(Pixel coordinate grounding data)
========================================
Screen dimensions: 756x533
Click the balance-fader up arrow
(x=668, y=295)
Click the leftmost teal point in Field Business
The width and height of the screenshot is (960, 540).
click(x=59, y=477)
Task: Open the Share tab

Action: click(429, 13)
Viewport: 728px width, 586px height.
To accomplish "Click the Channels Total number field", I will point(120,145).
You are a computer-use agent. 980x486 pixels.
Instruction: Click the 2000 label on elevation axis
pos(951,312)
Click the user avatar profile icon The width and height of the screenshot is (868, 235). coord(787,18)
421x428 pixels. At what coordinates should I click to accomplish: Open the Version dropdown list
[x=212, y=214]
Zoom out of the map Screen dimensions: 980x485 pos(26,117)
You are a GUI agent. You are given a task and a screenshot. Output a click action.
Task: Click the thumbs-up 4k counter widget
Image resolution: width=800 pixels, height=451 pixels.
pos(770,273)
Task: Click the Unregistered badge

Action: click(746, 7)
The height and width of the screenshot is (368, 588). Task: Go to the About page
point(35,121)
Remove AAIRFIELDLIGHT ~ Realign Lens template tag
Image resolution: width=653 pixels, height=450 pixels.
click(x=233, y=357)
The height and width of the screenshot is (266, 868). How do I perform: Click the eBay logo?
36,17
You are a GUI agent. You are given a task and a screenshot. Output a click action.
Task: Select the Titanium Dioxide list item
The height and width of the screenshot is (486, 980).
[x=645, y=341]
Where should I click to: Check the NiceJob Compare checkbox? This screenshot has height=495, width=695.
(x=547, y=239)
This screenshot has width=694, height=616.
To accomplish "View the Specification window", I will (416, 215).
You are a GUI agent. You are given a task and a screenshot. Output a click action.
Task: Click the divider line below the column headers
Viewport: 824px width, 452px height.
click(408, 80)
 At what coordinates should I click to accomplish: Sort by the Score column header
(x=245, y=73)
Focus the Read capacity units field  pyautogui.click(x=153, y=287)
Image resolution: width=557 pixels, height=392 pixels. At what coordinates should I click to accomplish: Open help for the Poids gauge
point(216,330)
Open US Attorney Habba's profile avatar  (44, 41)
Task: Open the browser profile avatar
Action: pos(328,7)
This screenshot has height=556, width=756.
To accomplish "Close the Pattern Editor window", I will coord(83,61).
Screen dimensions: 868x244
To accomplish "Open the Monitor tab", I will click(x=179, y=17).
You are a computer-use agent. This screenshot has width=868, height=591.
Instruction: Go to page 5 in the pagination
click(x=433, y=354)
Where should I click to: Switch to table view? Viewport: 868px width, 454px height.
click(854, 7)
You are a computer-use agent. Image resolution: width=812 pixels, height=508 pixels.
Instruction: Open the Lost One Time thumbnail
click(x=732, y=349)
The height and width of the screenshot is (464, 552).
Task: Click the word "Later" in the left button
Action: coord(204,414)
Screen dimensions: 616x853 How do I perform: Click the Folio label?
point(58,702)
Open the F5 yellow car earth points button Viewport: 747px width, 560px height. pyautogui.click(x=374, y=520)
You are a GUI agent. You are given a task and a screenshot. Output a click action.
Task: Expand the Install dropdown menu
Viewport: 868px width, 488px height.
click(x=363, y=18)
========================================
All records above must be returned exactly as they appear.

◆ EXPECTED ANSWER ◆
Screen dimensions: 756x533
Click the balance-fader up arrow
(x=668, y=295)
Click the leftmost teal point in Field Business
The width and height of the screenshot is (960, 540).
click(x=59, y=477)
Task: Open the Share tab

Action: click(429, 13)
Viewport: 728px width, 586px height.
To accomplish "Click the Channels Total number field", I will point(120,145).
You are a computer-use agent. 980x486 pixels.
Instruction: Click the 2000 label on elevation axis
pos(951,312)
Click the user avatar profile icon The width and height of the screenshot is (868, 235). coord(787,18)
421x428 pixels. At what coordinates should I click to accomplish: Open the Version dropdown list
[x=212, y=214]
Zoom out of the map Screen dimensions: 980x485 pos(26,117)
You are a GUI agent. You are given a task and a screenshot. Output a click action.
Task: Click the thumbs-up 4k counter widget
Image resolution: width=800 pixels, height=451 pixels.
pos(770,273)
Task: Click the Unregistered badge

Action: click(746, 7)
The height and width of the screenshot is (368, 588). Task: Go to the About page
point(35,121)
Remove AAIRFIELDLIGHT ~ Realign Lens template tag
Image resolution: width=653 pixels, height=450 pixels.
click(x=233, y=357)
The height and width of the screenshot is (266, 868). How do I perform: Click the eBay logo?
36,17
You are a GUI agent. You are given a task and a screenshot. Output a click action.
Task: Select the Titanium Dioxide list item
The height and width of the screenshot is (486, 980).
[x=645, y=341]
Where should I click to: Check the NiceJob Compare checkbox? This screenshot has height=495, width=695.
(x=547, y=239)
This screenshot has width=694, height=616.
To accomplish "View the Specification window", I will (416, 215).
You are a GUI agent. You are given a task and a screenshot. Output a click action.
Task: Click the divider line below the column headers
Viewport: 824px width, 452px height.
click(408, 80)
 At what coordinates should I click to accomplish: Sort by the Score column header
(x=245, y=73)
Focus the Read capacity units field  pyautogui.click(x=153, y=287)
Image resolution: width=557 pixels, height=392 pixels. At what coordinates should I click to accomplish: Open help for the Poids gauge
point(216,330)
Open US Attorney Habba's profile avatar  (44, 41)
Task: Open the browser profile avatar
Action: pos(328,7)
This screenshot has height=556, width=756.
To accomplish "Close the Pattern Editor window", I will coord(83,61).
Screen dimensions: 868x244
To accomplish "Open the Monitor tab", I will click(x=179, y=17).
You are a computer-use agent. This screenshot has width=868, height=591.
Instruction: Go to page 5 in the pagination
click(x=433, y=354)
Where should I click to: Switch to table view? Viewport: 868px width, 454px height.
click(854, 7)
You are a computer-use agent. Image resolution: width=812 pixels, height=508 pixels.
Instruction: Open the Lost One Time thumbnail
click(x=732, y=349)
The height and width of the screenshot is (464, 552).
Task: Click the word "Later" in the left button
Action: coord(204,414)
Screen dimensions: 616x853 How do I perform: Click the Folio label?
point(58,702)
Open the F5 yellow car earth points button Viewport: 747px width, 560px height. pyautogui.click(x=374, y=520)
You are a GUI agent. You are given a task and a screenshot. Output a click action.
Task: Expand the Install dropdown menu
Viewport: 868px width, 488px height.
click(x=363, y=18)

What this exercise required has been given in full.